__WORK REQUIRED__. For each line of the listing that contains "height", make a copy and return it.

__SOURCE RECORDS__.
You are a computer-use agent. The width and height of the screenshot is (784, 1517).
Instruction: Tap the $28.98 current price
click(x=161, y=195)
...
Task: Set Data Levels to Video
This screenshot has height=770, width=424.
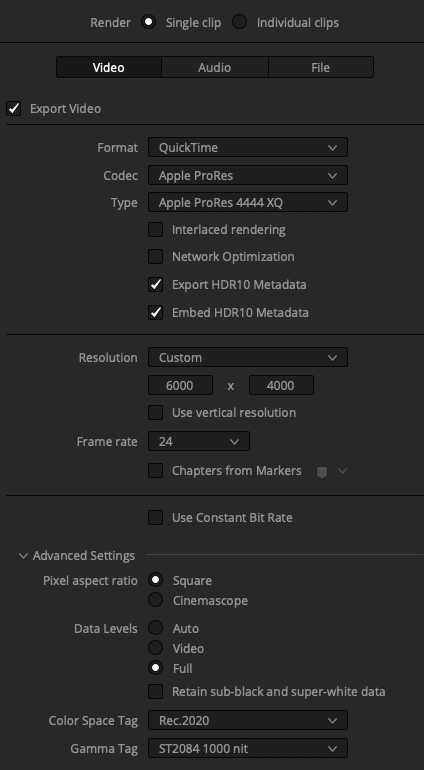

__EXERCISE OUTPUT__.
You are a computer-use agent. The width and height of the screenshot is (784, 1517).
This screenshot has height=770, width=424.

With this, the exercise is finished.